Happy Guy Fawkes Day!

(New Scientist) A new analysis by physicists shows that if the 1605 Gunpowder Plot to destroy the English parliament and kill the King had succeeded, it would have taken a large part of central London with it.

The area potentially affected by the blast covers a large area of contemporary London (Image: IOP/Guildhall Library)

The area potentially affected by the blast covers a large area of contemporary London (Image: IOP/Guildhall Library)

 

Experts from the Centre for Explosion Studies, at the University of Wales, Aberystwyth, used modern methods to estimate that severe structural damage would have been sustained by buildings up to half a kilometre away. The explosion would have destroyed Westminster Abbey and undermined buildings as far away as Whitehall, the site of Downing Street today.

The Gunpowder Plot was planned for 5 November, and its failure is still marked in Britain today with fireworks and bonfires. Catholic zealot Guy Fawkes and his conspirators wanted to kill the Protestant King and destroy the parliament that had persecuted Catholics for half a century.

They placed 36 barrels of gunpowder in a cellar under Westminster Hall, where parliament then sat, but were caught before the fuses could be lit. All were later hung, drawn and quartered.

Pressure pulse

To estimate the potential impact of the explosion, Geraint Thomas and his colleagues used techniques developed to assess the danger posed to surrounding areas by an accidental release of explosive materials from a chemical plant.

First, the amount of material is determined to calculate the energy of the explosion.
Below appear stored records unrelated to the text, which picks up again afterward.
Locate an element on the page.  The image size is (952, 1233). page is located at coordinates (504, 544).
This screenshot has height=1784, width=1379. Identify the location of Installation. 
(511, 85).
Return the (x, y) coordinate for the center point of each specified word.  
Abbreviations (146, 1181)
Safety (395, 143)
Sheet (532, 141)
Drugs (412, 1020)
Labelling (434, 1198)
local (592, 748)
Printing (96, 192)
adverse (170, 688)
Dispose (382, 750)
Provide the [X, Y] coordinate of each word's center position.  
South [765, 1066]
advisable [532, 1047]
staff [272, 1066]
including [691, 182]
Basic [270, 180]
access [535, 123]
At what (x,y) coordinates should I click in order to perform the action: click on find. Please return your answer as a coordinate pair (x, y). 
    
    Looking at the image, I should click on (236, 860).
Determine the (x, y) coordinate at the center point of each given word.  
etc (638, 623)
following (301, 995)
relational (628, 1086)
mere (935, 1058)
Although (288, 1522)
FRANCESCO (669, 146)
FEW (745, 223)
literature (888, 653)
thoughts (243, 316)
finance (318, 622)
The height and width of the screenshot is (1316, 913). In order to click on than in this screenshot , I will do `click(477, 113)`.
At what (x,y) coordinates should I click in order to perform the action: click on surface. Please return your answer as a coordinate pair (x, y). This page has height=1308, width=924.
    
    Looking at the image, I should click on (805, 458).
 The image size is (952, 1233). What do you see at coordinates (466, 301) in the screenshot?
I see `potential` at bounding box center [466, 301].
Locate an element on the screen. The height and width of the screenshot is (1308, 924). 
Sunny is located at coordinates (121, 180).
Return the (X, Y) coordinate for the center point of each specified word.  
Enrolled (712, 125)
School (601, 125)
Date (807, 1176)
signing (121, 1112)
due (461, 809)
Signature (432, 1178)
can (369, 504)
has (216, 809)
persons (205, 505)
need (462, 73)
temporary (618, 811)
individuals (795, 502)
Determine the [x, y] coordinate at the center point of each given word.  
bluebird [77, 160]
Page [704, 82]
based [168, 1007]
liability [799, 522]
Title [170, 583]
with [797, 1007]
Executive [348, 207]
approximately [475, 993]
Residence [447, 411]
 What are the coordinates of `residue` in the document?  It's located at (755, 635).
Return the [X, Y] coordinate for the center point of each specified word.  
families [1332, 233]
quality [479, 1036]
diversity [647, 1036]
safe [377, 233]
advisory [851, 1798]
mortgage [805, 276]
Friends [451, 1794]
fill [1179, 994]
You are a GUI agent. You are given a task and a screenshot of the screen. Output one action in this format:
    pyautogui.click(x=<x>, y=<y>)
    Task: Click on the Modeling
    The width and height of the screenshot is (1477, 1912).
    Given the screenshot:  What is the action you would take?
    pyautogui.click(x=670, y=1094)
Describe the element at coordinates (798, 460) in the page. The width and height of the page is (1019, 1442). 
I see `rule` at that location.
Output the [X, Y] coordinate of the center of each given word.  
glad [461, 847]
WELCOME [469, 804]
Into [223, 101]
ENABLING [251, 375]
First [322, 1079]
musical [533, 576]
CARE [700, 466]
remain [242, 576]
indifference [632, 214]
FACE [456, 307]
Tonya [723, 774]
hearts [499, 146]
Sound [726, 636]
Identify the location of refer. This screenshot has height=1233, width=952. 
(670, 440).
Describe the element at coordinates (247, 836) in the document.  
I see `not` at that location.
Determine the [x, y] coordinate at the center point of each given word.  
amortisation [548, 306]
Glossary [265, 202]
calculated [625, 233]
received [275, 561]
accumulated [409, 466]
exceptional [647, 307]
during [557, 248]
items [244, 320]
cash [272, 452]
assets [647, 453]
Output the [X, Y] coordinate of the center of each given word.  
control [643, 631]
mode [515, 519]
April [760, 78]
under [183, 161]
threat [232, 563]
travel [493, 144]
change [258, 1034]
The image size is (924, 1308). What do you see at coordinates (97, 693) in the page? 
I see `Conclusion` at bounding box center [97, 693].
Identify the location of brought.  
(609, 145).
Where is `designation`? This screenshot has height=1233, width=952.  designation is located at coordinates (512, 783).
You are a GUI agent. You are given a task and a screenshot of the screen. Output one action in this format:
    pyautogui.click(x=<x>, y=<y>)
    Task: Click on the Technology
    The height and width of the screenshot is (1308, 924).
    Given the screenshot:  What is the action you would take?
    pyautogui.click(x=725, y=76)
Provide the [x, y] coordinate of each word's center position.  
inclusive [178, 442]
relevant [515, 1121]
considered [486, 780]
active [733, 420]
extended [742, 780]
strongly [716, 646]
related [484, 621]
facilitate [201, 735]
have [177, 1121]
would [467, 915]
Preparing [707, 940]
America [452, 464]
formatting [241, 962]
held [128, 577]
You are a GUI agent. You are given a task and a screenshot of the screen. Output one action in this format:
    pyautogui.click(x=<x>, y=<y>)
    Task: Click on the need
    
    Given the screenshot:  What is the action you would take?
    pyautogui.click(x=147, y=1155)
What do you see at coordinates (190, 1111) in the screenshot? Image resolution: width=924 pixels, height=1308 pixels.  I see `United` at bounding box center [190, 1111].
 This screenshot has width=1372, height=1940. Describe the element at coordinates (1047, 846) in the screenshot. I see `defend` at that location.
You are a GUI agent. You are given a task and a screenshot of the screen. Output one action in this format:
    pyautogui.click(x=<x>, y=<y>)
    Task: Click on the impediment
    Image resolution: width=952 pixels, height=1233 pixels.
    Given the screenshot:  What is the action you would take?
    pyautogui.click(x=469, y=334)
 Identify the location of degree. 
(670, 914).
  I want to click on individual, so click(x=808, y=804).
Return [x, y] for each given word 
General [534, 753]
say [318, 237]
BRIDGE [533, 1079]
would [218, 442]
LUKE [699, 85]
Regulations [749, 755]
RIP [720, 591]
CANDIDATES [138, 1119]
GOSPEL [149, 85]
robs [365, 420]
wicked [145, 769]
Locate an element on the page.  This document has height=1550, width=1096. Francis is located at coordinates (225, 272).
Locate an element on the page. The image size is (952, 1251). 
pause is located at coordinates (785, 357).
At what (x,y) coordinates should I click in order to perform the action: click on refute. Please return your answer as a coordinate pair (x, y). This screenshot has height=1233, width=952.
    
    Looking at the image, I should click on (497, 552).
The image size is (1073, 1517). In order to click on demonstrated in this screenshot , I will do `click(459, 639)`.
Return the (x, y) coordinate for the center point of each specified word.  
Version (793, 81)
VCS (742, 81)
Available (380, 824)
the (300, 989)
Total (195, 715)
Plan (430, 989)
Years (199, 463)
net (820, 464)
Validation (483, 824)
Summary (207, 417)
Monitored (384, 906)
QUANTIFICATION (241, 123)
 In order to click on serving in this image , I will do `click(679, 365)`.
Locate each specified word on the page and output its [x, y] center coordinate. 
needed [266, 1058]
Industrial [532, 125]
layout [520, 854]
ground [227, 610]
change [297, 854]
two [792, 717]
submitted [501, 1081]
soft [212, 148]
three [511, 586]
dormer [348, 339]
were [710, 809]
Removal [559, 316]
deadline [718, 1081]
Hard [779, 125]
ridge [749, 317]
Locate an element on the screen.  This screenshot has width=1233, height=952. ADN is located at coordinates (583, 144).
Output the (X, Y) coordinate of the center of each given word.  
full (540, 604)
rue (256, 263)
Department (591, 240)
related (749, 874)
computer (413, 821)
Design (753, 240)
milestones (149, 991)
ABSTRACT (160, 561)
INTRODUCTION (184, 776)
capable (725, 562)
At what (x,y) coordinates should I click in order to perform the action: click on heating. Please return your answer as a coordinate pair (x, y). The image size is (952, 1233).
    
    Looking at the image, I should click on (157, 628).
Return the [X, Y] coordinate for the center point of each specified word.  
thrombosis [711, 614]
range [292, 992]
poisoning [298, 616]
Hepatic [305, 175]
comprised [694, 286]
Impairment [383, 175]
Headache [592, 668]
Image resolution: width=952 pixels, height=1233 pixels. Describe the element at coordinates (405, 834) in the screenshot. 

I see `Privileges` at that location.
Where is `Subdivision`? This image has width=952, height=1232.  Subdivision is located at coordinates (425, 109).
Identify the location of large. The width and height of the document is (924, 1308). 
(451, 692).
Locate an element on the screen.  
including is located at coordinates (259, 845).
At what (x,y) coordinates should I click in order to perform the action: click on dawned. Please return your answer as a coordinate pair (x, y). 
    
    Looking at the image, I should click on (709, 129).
In the Gunpowder Plot, an estimated 2500 kilograms of gunpowder had been amassed. As a working assumption, Thomas’s team supposed this would have the same power as an equivalent amount of the standard explosive TNT.

Next, they worked out how the blast wave from such an explosion would attenuate as it sped away from the detonation site at supersonic speeds. Comparing the pressure of the blast wave at different radii with damage data tables enabled them to predict the damage that would have been caused.

The tables are largely drawn up from assessments of the damage caused to London buildings by bombing during World War Two, as well as by subsequent IRA bombs.

Blast zone

They found that within a radius of about 40 metres, everything would have been razed to the ground. Within 110 metres, buildings would have been at least partially destroyed. And some windows would have been blown out even as far as 900 metres away.

Thomas cautions that there are a number of factors that could affect the calculations. Gunpowder is generally less powerful than TNT, but Fawkes was an expert, having used explosives while serving in the Spanish army during their occupation of the Netherlands. Packing it properly into the barrels and arranging them carefully would increase the power of the blast.

Also, the standard data tables assume a blast occurs in the open air, not in a cellar. However, the buildings of 17th Century London would have been less robust than those of 1940s London. Overall, he told New Scientist, “it would have probably balanced out”.